_PROBLEM_
Which lines run from the one with "Task: Toggle the swap arrows on safe box case" through the end of the data? Retype them exactly, without pictures.

_PROVIDED INFORMATION_
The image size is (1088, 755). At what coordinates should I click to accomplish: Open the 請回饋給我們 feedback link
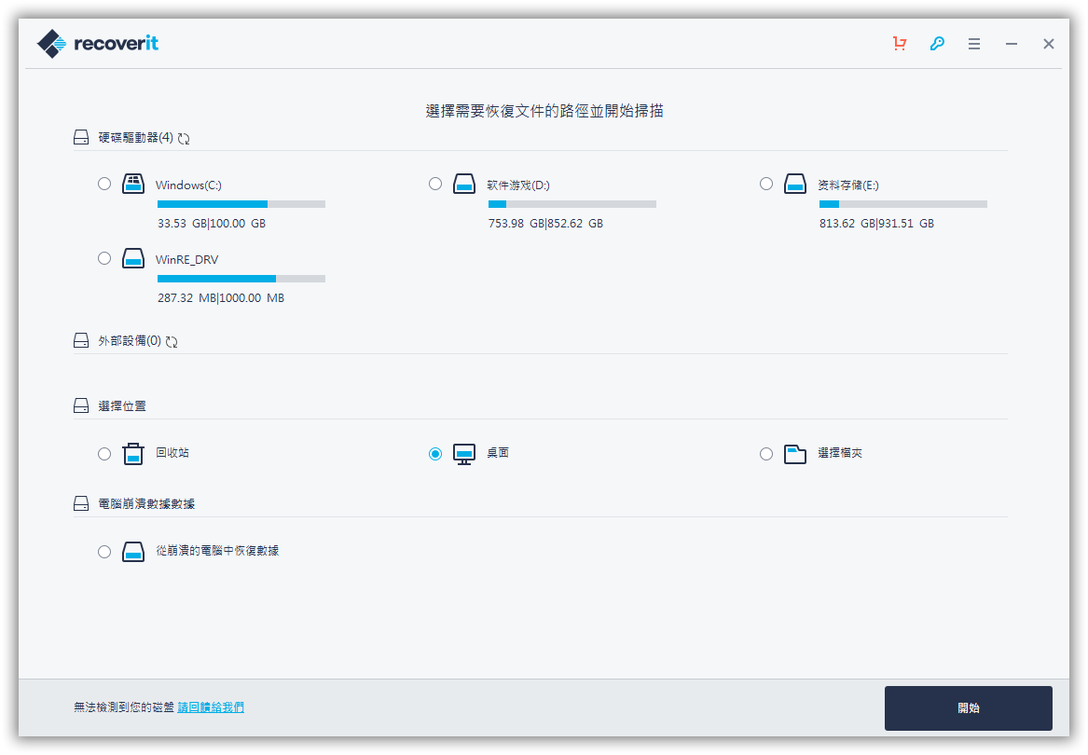[210, 707]
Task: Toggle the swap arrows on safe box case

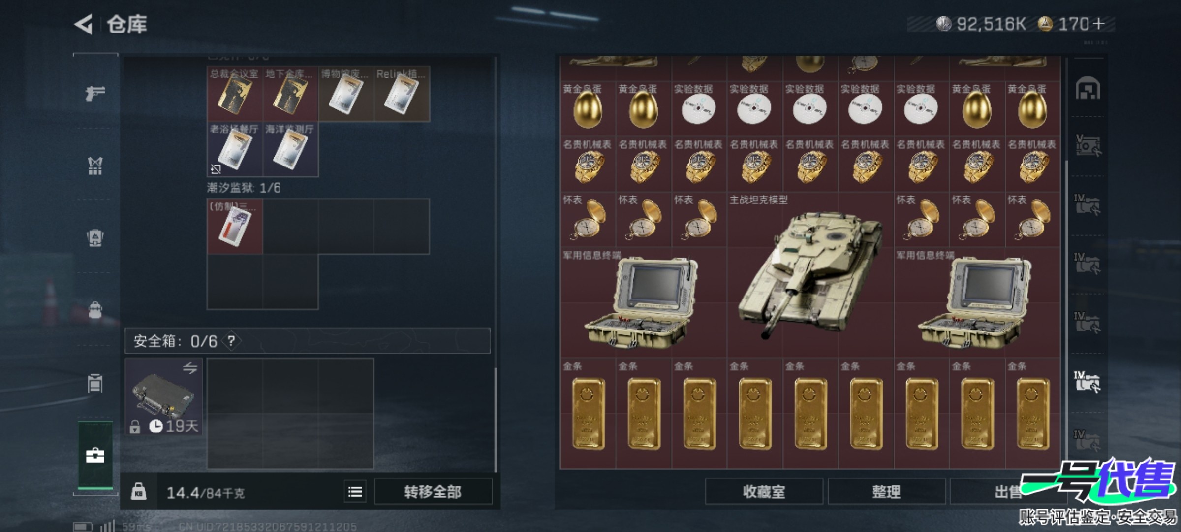Action: click(190, 368)
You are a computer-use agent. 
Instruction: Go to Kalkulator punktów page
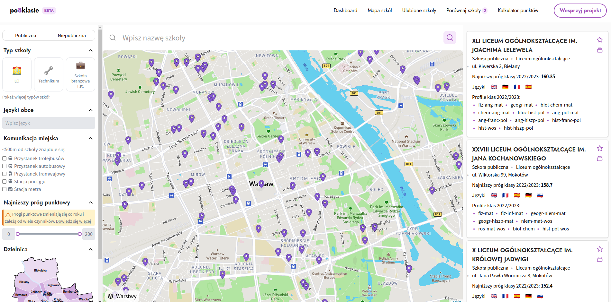pos(518,11)
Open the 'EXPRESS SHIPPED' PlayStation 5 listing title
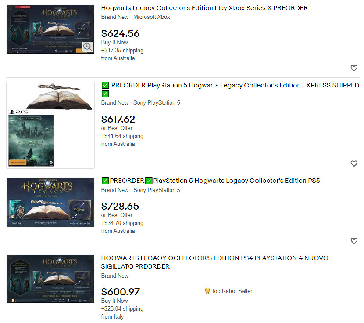 235,85
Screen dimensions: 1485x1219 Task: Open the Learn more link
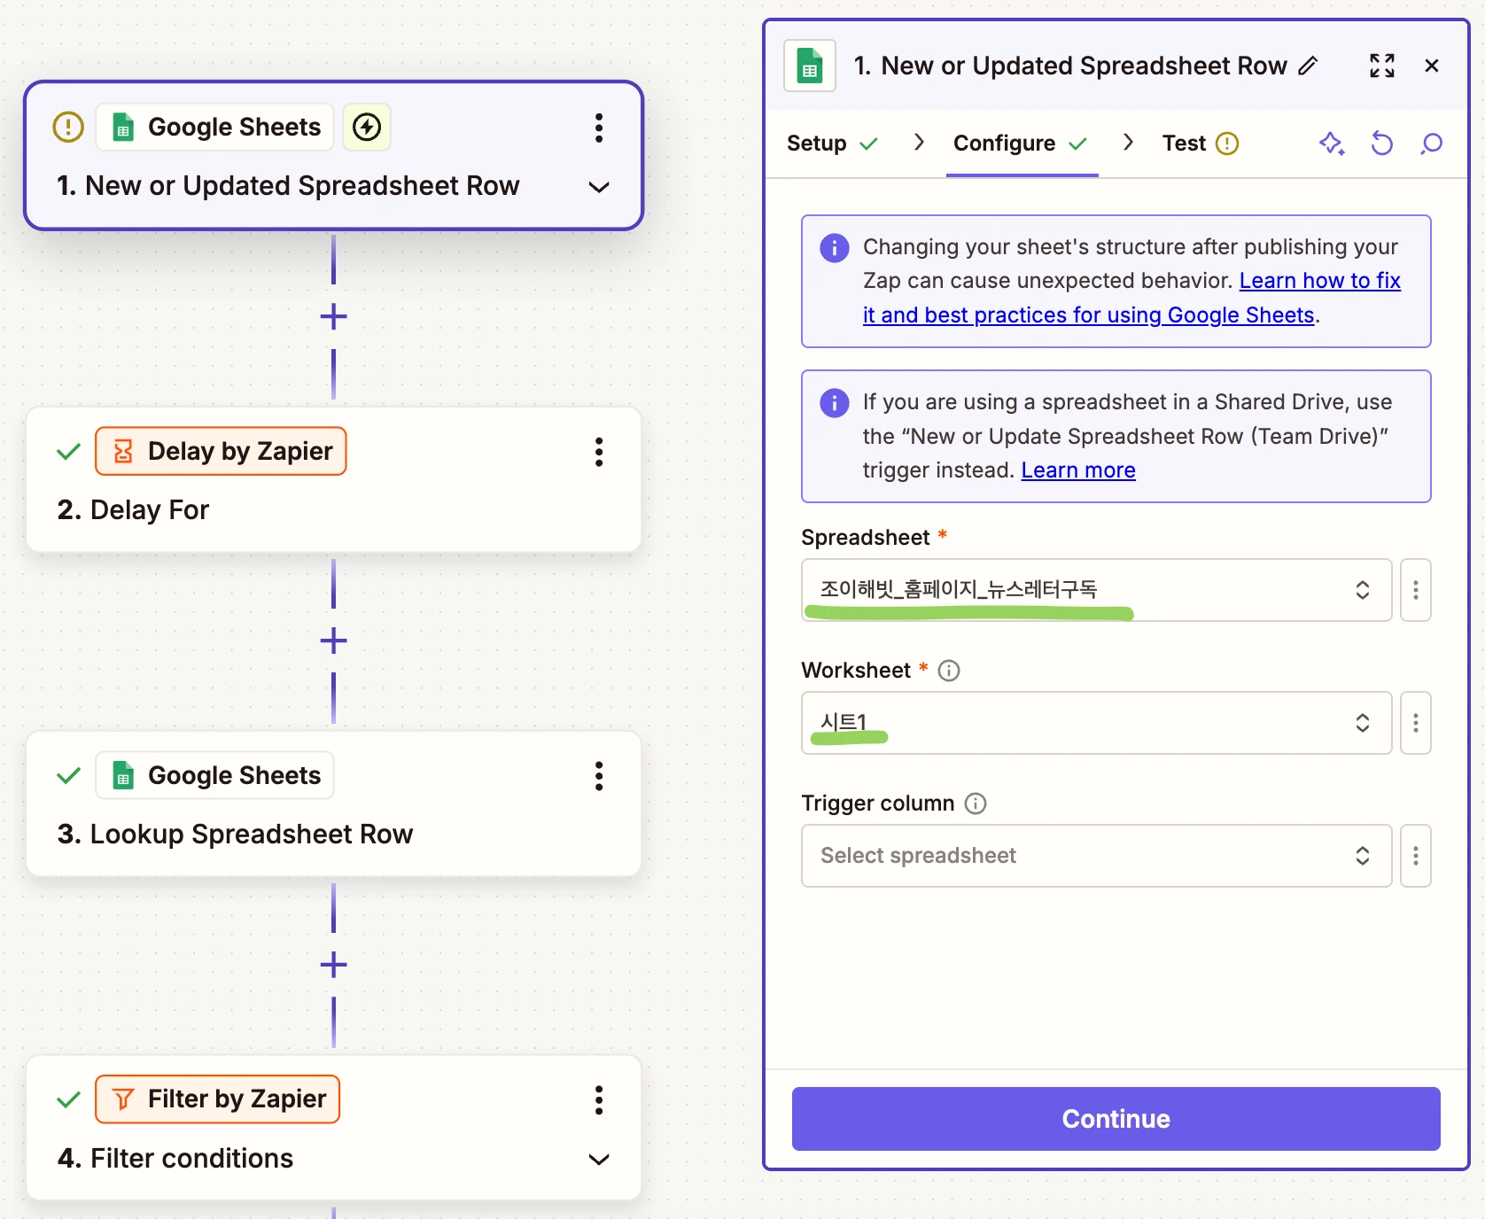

_RESULT FOR THIS EXERCISE_
Task: Toggle the swap arrows on safe box case

Action: click(190, 368)
You are a computer-use agent. 
Instruction: Go to Kalkulator punktów page
pos(518,11)
Open the 'EXPRESS SHIPPED' PlayStation 5 listing title
 235,85
Screen dimensions: 1485x1219 Task: Open the Learn more link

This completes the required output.